-------- Dataset content

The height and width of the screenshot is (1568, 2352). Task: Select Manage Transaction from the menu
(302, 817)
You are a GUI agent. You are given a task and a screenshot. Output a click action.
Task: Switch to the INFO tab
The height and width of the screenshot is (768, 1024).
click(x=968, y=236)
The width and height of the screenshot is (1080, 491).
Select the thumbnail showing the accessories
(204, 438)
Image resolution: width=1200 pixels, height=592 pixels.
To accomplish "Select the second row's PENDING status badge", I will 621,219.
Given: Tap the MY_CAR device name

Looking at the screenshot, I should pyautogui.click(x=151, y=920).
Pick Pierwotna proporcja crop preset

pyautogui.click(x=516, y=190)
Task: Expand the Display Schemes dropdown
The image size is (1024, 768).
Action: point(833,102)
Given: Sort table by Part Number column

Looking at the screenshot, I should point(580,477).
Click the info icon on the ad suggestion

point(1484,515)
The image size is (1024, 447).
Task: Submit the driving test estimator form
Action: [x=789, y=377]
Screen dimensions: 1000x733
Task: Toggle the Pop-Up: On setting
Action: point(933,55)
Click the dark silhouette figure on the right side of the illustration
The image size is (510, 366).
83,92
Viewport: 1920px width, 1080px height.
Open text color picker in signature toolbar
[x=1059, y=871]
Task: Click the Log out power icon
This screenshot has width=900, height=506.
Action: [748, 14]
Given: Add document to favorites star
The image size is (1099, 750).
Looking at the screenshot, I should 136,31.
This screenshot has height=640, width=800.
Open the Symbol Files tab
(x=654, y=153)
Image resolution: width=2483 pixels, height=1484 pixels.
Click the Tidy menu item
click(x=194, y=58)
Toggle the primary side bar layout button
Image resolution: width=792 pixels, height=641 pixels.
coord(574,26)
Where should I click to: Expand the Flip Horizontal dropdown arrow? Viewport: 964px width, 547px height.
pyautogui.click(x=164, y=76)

----------------

Task to complete:
Can you turn the stretch from the line containing "This screenshot has height=640, width=800." through the end of the entries into a Markdown table with the columns Row and Line, leaving out any blank lines?

Output of the exercise:
| Row | Line |
|---|---|
| 1 | This screenshot has height=640, width=800. |
| 2 | Open the Symbol Files tab |
| 3 | (x=654, y=153) |
| 4 | Image resolution: width=2483 pixels, height=1484 pixels. |
| 5 | Click the Tidy menu item |
| 6 | click(x=194, y=58) |
| 7 | Toggle the primary side bar layout button |
| 8 | Image resolution: width=792 pixels, height=641 pixels. |
| 9 | coord(574,26) |
| 10 | Where should I click to: Expand the Flip Horizontal dropdown arrow? Viewport: 964px width, 547px height. |
| 11 | pyautogui.click(x=164, y=76) |